Immune remodeling after Isa-KRd in newly diagnosed multiple myeloma

In the plenary session of IMS 2025, Dr Ludovic Martinet, Director of Research at the Toulouse Cancer Research Center, presented the result of his research into the response of the immune system following quadruplet therapy in multiple myeloma (MM) patients. In these quadruplets, an immunomodulatory drug is combined with a proteasome inhibitor, an anti-CD38 antibody, and dexamethasone. While several studies have convincingly demonstrated that these regimens are highly effective, their precise impact on the immune system remains unclear. Gaining more insights into this effect is of particular relevance given the role of the immune environment as a foundation for future T-cell-based immunotherapies such as CAR-T therapy and bispecific antibodies.

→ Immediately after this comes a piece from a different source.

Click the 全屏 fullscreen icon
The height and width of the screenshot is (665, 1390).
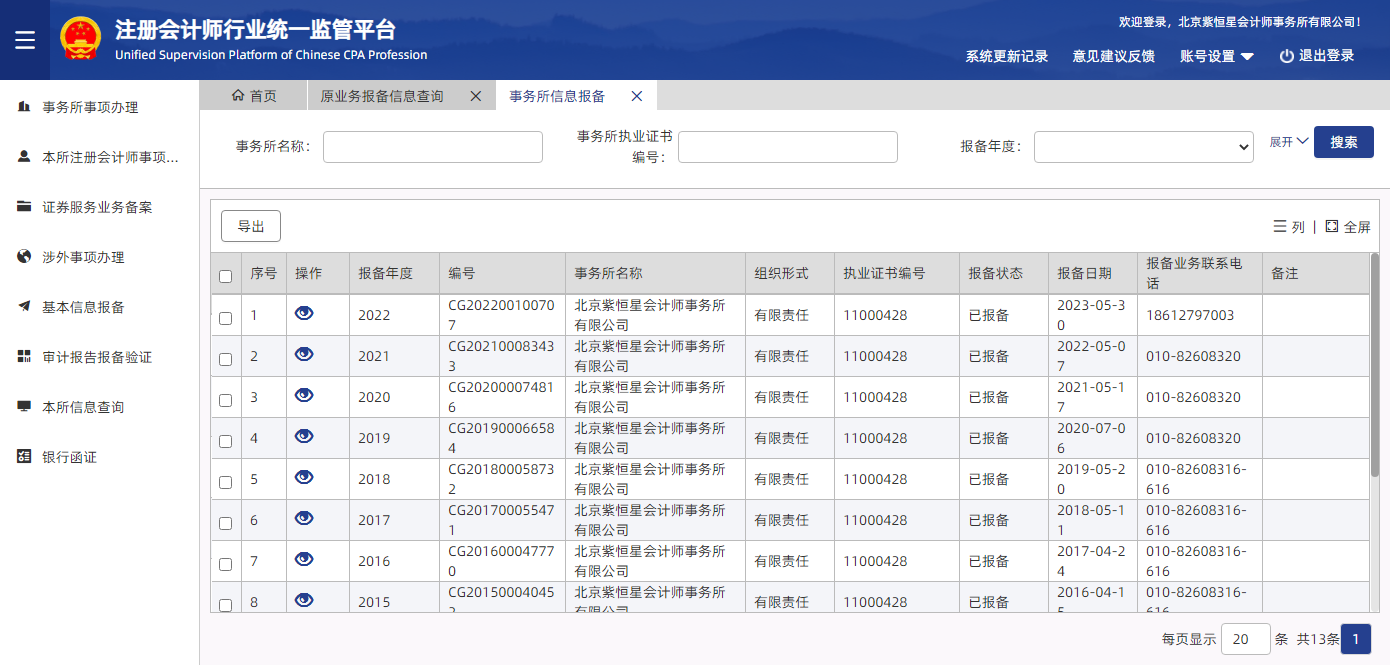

For this research, Martinet and colleagues performed an immune profiling before and after treatment for 84 patients enrolled in the MIDAS trial. An analysis of these profiles revealed significant alterations in the immune landscape after therapy. In fact, these was a notable increase in myeloid populations and a decrease in lymphoid populations, particularly B cells and both CD4+ and CD8+ T cells. Furthermore, cytotoxic natural killer (NK) cells were observed to shift toward an inflammatory, bone marrow-resident phenotype.

The study also identified a depletion of naïve and cytotoxic CD8+ T cells, alongside an expansion of CD8+ T cells with an exhausted and inflammatory profile. Contrary to expectations, the therapy did not reduce inflammation but rather increased the expression of inflammatory genes and pathways across multiple immune cell types.

Interestingly, patients who failed to reach minimal residual disease (MRD) negativity, indicating an in complete response, showed higher levels of inflammation, immunosuppression, and immunomodulation. 

Dr Martinet concludes that quadruplet therapies induce a profound immune dysregulation. A better understanding of these immune effects is crucial not only to optimize current therapies but also to improve the sequencing and design of future immunotherapies.